** Your objective **
Beginning with the line that mentions "You are a computer-use", reproduce every line through the last line of the entries, exactly, and only those.

** Given records **
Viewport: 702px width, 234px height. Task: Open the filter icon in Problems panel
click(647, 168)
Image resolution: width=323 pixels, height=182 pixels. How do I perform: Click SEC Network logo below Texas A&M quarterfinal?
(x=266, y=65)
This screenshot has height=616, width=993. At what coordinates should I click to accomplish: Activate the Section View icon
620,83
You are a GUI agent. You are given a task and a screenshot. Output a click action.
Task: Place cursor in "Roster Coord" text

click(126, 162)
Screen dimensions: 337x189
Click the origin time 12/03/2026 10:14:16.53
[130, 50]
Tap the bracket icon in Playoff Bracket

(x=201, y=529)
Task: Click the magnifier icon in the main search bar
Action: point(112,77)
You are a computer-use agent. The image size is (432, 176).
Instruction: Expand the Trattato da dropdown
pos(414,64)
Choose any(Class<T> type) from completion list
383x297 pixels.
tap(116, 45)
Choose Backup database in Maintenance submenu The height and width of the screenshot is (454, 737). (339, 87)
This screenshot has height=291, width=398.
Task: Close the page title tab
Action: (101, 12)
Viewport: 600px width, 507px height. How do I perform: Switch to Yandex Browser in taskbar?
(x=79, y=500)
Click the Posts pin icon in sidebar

** Final answer **
You are a computer-use agent. The image size is (432, 176).
Instruction: Expand the Trattato da dropdown
pos(414,64)
Choose any(Class<T> type) from completion list
383x297 pixels.
tap(116, 45)
Choose Backup database in Maintenance submenu The height and width of the screenshot is (454, 737). (339, 87)
This screenshot has height=291, width=398.
Task: Close the page title tab
Action: (101, 12)
Viewport: 600px width, 507px height. How do I perform: Switch to Yandex Browser in taskbar?
(x=79, y=500)
Click the Posts pin icon in sidebar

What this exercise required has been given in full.